Biology kida (Class Insecta)

Wednesday, May 6, 2020

TAXONOMY AND EVOLUTION OF COCKROACHES


TAXONOMY AND EVOLUTION OF COCKROACHES
            Cockroaches are members of the order Blattodea, which includes the termites, a group of insects once thought to be separate from cockroaches. Currently, 4,600 species and over 460 genera are described worldwide. The name "cockroach" comes from the Spanish word for cockroach, cucaracha, transformed by 1620s English folk etymology into "cock" and "roach". The scientific name derives from the Latin blatta, "an insect that shuns the light", which in classical Latin was applied to not only cockroaches, but also mantids.
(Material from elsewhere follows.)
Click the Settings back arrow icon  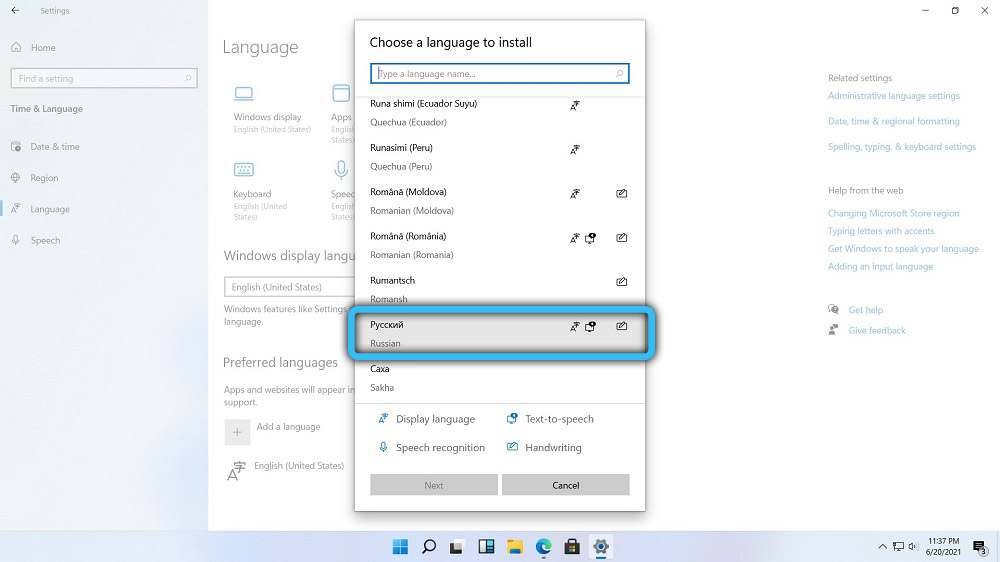(15, 10)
                Historically, the name Blattaria was used largely interchangeably with the name Blattodea, but whilst the former name was used to refer to 'true' cockroaches exclusively, the latter also includes the termites. The current catalogue of world cockroach species uses the name Blattodea for the group. Another name, Blattoptera, is also sometimes used to refer to extinct cockroach relatives. The earliest cockroach-like fossils ("blattopterans" or "roachids") are from the Carboniferous period 320 million years ago, as are fossil roachoid nymphs.
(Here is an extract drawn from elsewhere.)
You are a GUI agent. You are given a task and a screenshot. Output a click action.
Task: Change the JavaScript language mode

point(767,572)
                 Since the 19th century, scientists believed that cockroaches were an ancient group of insects that had a Devonian origin, according to one hypothesis. Fossil roachoids that lived during that time differ from modern cockroaches in that they had long external ovipositors and are the ancestors of mantises, as well as modern cockroaches. As the body, hind wings and mouthparts are not preserved in fossils frequently, the relationship of these roachoids and modern cockroaches remains disputed. The first fossils of modern cockroaches with internal ovipositors appeared in the early Cretaceous. A recent phylogenetic analysis suggests that cockroaches originated at least in the Jurassic.
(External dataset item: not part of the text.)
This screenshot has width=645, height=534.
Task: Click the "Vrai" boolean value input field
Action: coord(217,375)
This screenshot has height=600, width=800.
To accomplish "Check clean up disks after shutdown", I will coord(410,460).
       The evolutionary relationships of the Blattodea (cockroaches and termites) shown in the cladogram are based on Eggleton, Beccaloni and Inward (2007). The cockroach families Lamproblattidae and Tryonicidae are not shown but are placed within the superfamily Blattoidea. The cockroach families Corydiidae and Ectobiidae were previously known as the Polyphagidae and Blattellidae.

                  Termites were previously regarded as a separate order Isoptera to cockroaches. However, recent genetic evidence strongly suggests that they evolved directly from 'true' cockroaches, and many authors now place them as an "epifamily" of Blattodea. This evidence supported a hypothesis suggested in 1934 that termites are closely related to the wood-eating cockroaches (genus Cryptocercus). This hypothesis was originally based on similarity of the symbiotic gut flagellates in termites regarded as living fossils and wood-eating cockroaches. Additional evidence emerged when F. A. McKittrick (1965) noted similar morphological characteristics between some termites and cockroach nymphs.The similarities among these cockroaches and termites have led some scientists to reclassify termites as a single family, the Termitidae, within the order Blattodea. Other scientists have taken a more conservative approach, proposing to retain the termites as the Termitoidae, an epifamily within the order. Such a measure preserves the classification of termites at family level and below.